Por videoconferência, Trump também exibiu aos participantes do tradicional Foro de Davos, empresários e políticos de vários países, seu decidido objetivo de alinhar as relações econômicas e políticas internacionais aos objetivos de seu governo. São questões que vão desde tratativas para acabar com a guerra entre Rússia e Ucrânia, talvez congelando o status quo do atual embate bélico, o que favoreceria os objetivos expansionistas de Putin, passando por um reequilíbrio das relações comerciais entre os EUA e a Europa, em que esta última apresenta superávits, até o estímulo para que empresas europeias, que fornecem ao mercado norte-americano, passem a produzir diretamente nos EUA. Recados que reforçaram as preocupações dos europeus com o novo governo norte-americano, manifestadas na reunião de Davos já antes do pronunciamento de Trump.
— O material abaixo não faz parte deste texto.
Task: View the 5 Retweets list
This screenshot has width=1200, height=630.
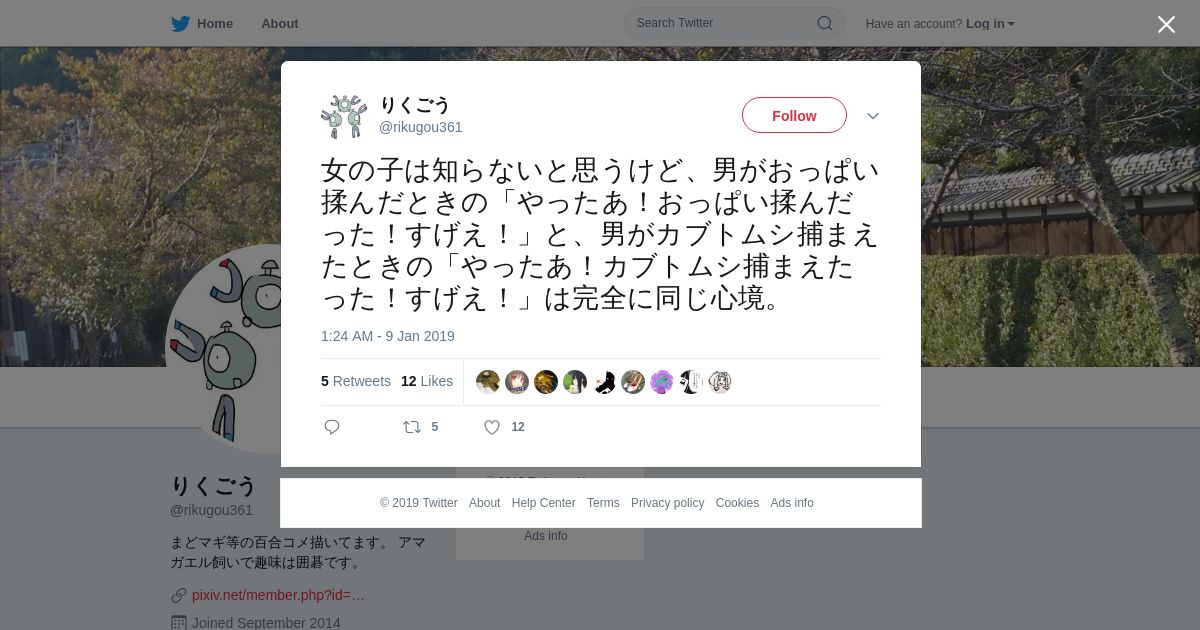Action: coord(356,381)
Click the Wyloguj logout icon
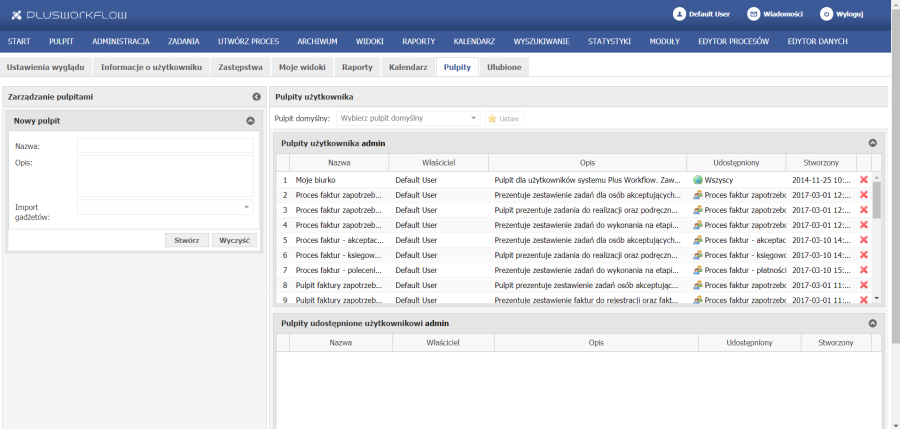 click(826, 14)
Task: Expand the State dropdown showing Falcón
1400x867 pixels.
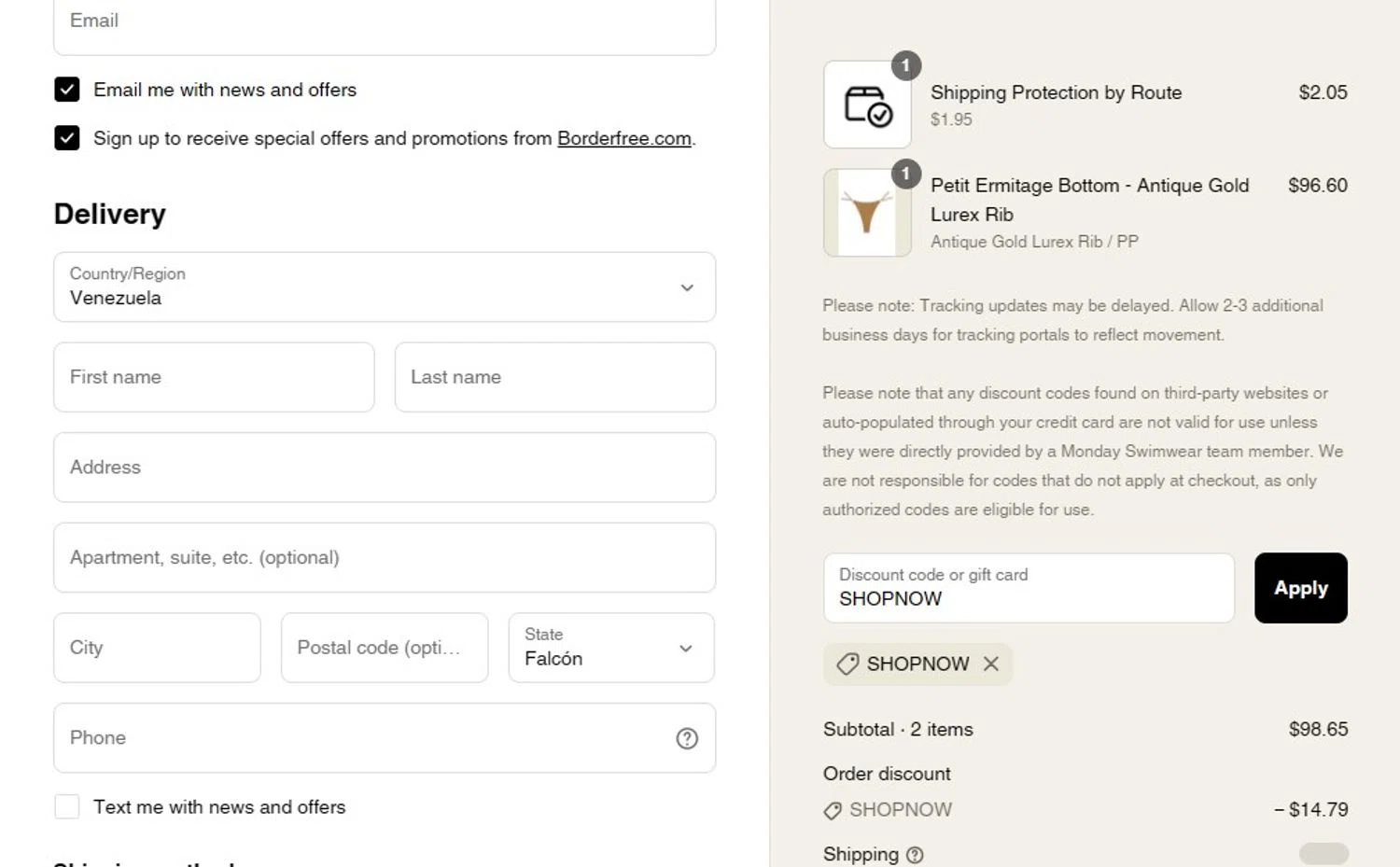Action: [x=611, y=648]
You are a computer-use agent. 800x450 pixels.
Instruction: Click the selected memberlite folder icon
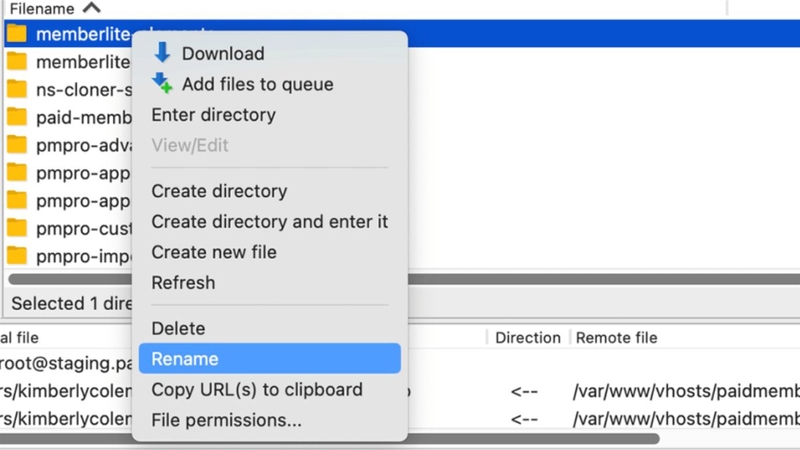click(17, 34)
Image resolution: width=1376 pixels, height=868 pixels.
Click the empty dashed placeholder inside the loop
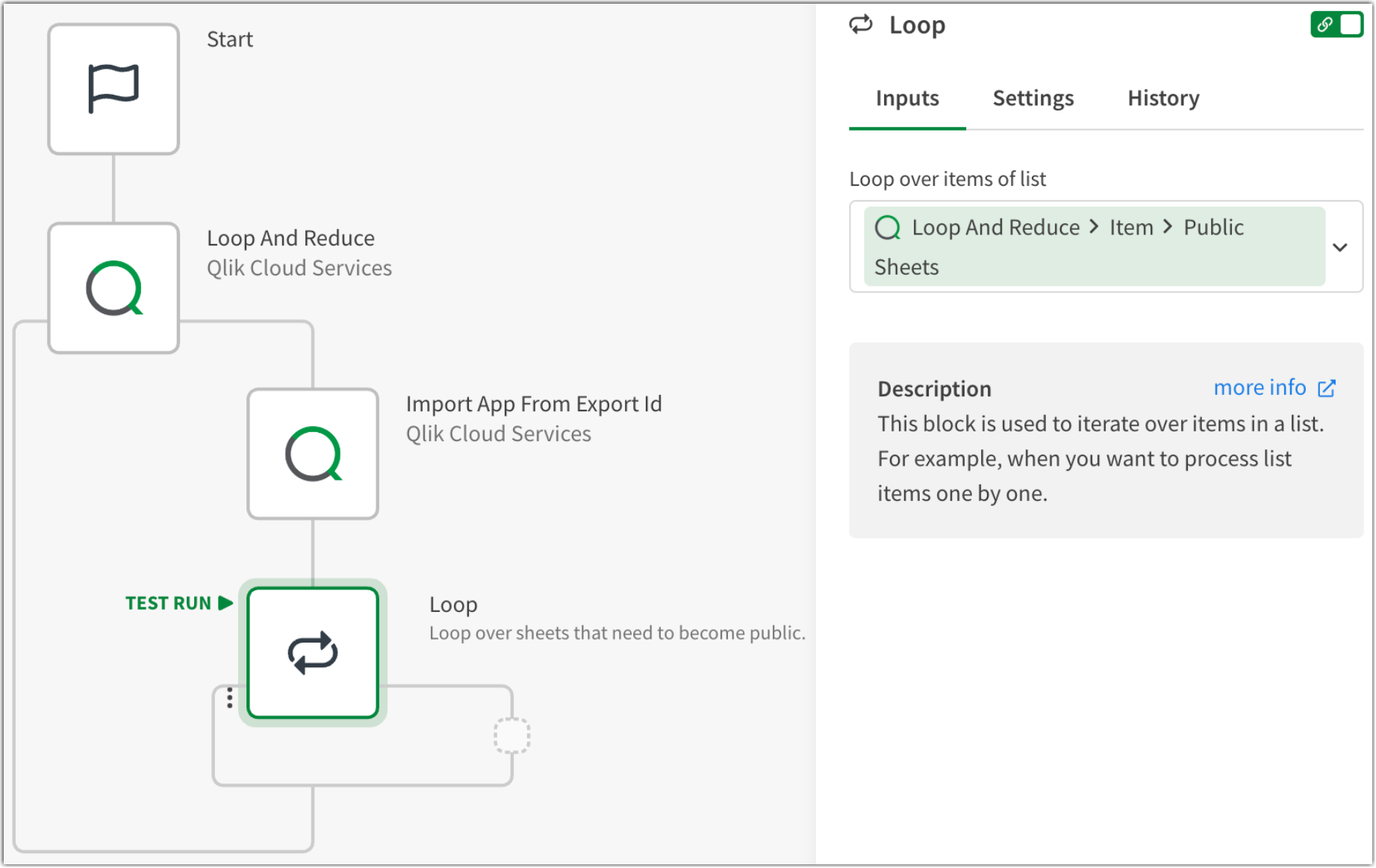point(512,736)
No front interno, o novo governante norte-americano colocou toda a estrutura da administração sob suspense com seus secretários (que correspondem a ministros no Brasil) tentando instalar a nova ordem. A definição exposta por Trump, no seu discurso de posse, de que seu governo só enxerga oficialmente a existência de dois sexos, o masculino e feminino, colocou na defensiva, inclusive frente a possíveis denúncias, os funcionários do governo membros da comunidade LGBTQIA+.
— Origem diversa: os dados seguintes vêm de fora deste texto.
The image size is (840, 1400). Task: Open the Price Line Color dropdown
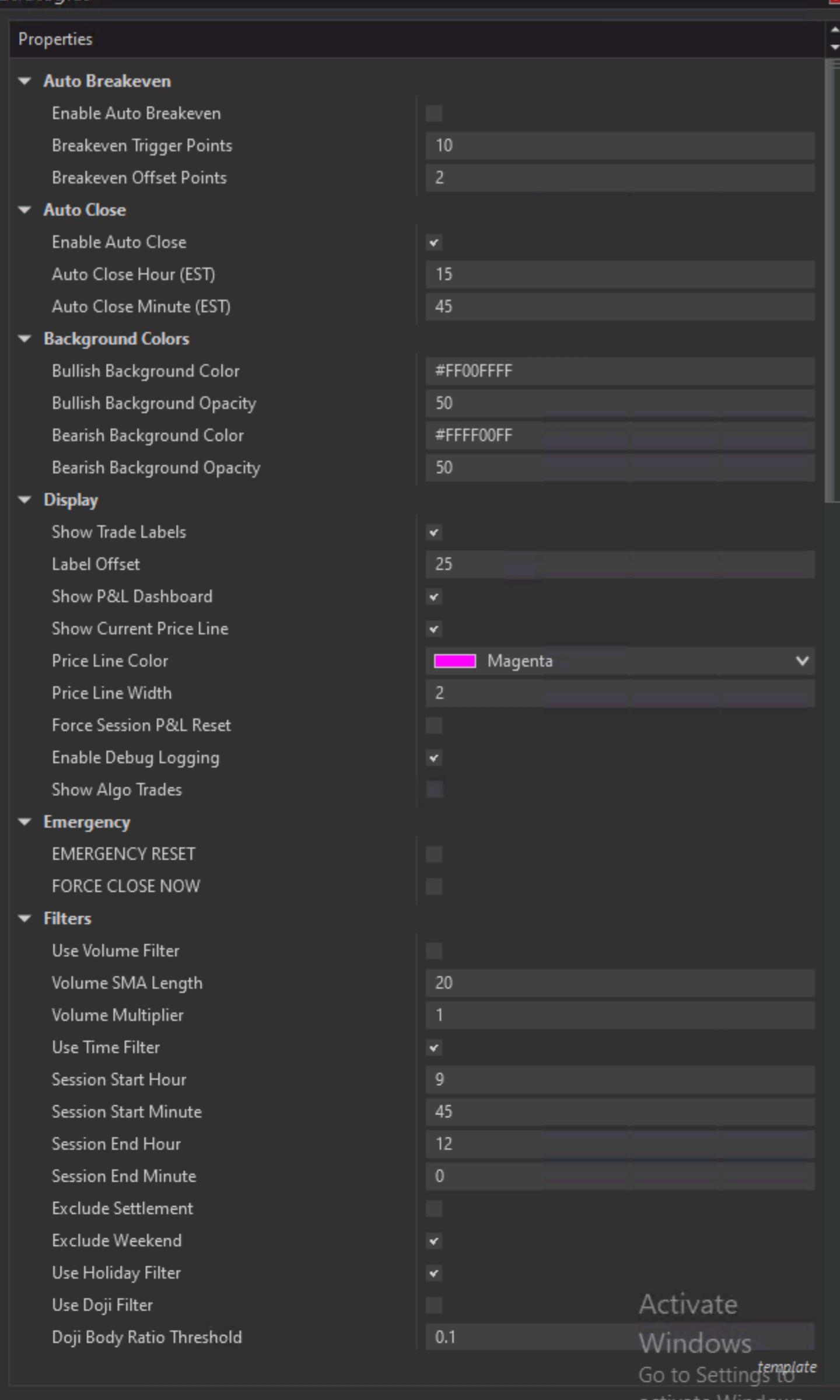pos(802,661)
Em meio às preocupações locais e mundiais diante dos rumos do novo governo Trump, nada repercute tão intensamente como a decisão, anunciada já na campanha, de expulsar do país imigrantes que não atendam às normas legais mínimas para a permissão para que morem e trabalhem nos EUA. Trump, durante a campanha, criminalizou os imigrantes que acessam os EUA pela fronteira sul, fazendo desse discurso um prato forte de seus discursos. Não esqueçamos que o agressivo muro que separa boa parte da fronteira entre os EUA e o México é obra de seu governo anterior. E a máquina do novo governo já atua nesse sentido, atingindo, inclusive, imigrantes cujo processo de legalização já estava encaminhado.
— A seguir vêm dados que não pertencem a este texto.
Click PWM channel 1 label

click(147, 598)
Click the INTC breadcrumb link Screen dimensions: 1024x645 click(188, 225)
O apelo da bispa de Washington

As duas decisões do novo governo, a referente ao reconhecimento de só dois sexos e a que afeta uma enorme população de migrantes, que abraça trabalhos que a sociedade norte-americana julga “menores”, renderam uma inesperada crítica pública a Trump, durante uma das cerimônias religiosas em comemoração de sua posse na Igreja Episcopal de Washington. O novo presidente foi surpreendido por um pedido, do púlpito, durante a cerimônia, da Reverenda Miriam Edgar Budde, bispa de Washington:

“Há crianças gays, lésbicas e transgêneros em famílias democratas, republicanas e independentes, algumas que temem por suas vidas. As pessoas que colhem em nossas plantações e limpam nossos prédios de escritórios, que trabalham em granjas e em frigoríficos, que lavam a louça depois que comemos em restaurantes e trabalham nos turnos noturnos em hospitais, elas podem não ser cidadãs ou ter a documentação adequada, mas a grande maioria dos imigrantes não é criminosa. Peço que tenha misericórdia, sr. presidente, daqueles em nossas comunidades cujos filhos temem que seus pais sejam levados embora, e que ajude aqueles que estão fugindo de zonas de guerra e perseguição em suas próprias terras a encontrar compaixão e boas-vindas aqui. Nosso Deus nos ensina que devemos ser misericordiosos com o estrangeiro.”

Após a fala, Trump classificou-a como “esquerdista radical” e sugeriu que a bispa se retratasse.

A Reverenda Miriam Edgar Budde manteve o que disse.